WASHINGTON — President Donald Trump abruptly announced a ban on transgender people serving in the military on Wednesday, blindsiding his defense secretary and Republican congressional leaders with a snap decision that reversed a year-old policy reviled by social conservatives.
WASHINGTON — President Donald Trump abruptly announced a ban on transgender people serving in the military on Wednesday, blindsiding his defense secretary and Republican congressional leaders with a snap decision that reversed a year-old policy reviled by social conservatives.
Trump made the surprise declaration on Twitter, saying that U.S. forces could not afford the “tremendous medical costs and disruption” of transgender service members. He said he had consulted generals and military experts, but Jim Mattis, the defense secretary, was given only a day’s notice about the decision.
Trump elected to announce the ban in order to resolve a quietly brewing fight on Capitol Hill over whether taxpayer money should pay for gender transition and hormone therapy for transgender service members, which had threatened to kill a $790 billion defense and security spending package slated for a vote this week.
But rather than addressing that narrow issue, Trump opted to upend the entire policy on transgender service members, a move that few on Capitol Hill or at the Pentagon expected.
Trump announced the decision with such haste that the White House could not answer basic inquiries on about how it would be carried out, including what would happen to openly transgender people now serving on active duty; of eight defense officials interviewed, none could say.
“That’s something that the Department of Defense and the White House will have to work together as implementation takes place and is done so lawfully,” Sarah Huckabee Sanders, the White House press secretary, said.
Still, the announcement thrilled elements of Trump’s base, who have been dismayed to see the president break so bitterly in recent days with Attorney General Jeff Sessions, a hard-line conservative.
Civil rights and transgender advocacy groups denounced the policy, with some vowing to challenge it in court.

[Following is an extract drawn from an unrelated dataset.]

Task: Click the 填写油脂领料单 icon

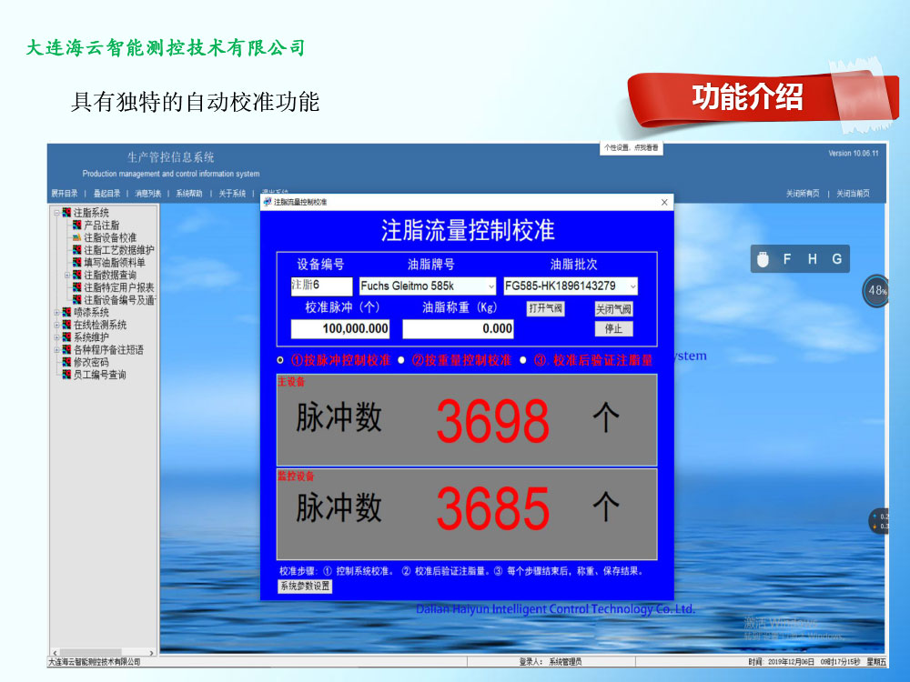Action: (x=77, y=262)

Pentagon officials expressed dismay that the president’s tweets, blasted out before they could consider how to make the change, could open them to lawsuits.
The ban would reverse the gradual transformation of the military under President Barack Obama, whose administration announced last year that transgender people could serve openly in the military. Obama’s defense secretary, Ash Carter, also opened all combat roles to women and appointed the first openly gay Army secretary.
And it represented a stark turnabout from Trump’s rhetoric during his campaign, when he billed himself as an ally of gay, lesbian, bisexual and transgender people.
The president, Sanders said, had concluded that allowing transgender people to serve openly “erodes military readiness and unit cohesion, and made the decision based on that.”
Mattis, who was on vacation, was silent on the new policy. People close to the defense secretary said he was appalled that Trump chose to unveil his decision in tweets, in part because of the message they sent to transgender active duty service members, including those deployed overseas, that they were suddenly no longer welcome.
The announcement came amid the debate on Capitol Hill over the Obama-era practice of requiring the Pentagon to pay for medical treatment related to gender transition. Rep. Vicky Hartzler, R-Mo., has proposed an amendment to the spending bill that would bar the Pentagon from spending money on transition surgery or related hormone therapy, and other Republicans have pressed for similar provisions.
Mattis had worked behind the scenes to keep such language out of legislation, quietly lobbying Republican lawmakers not to attach the prohibitions, according to congressional and defense officials.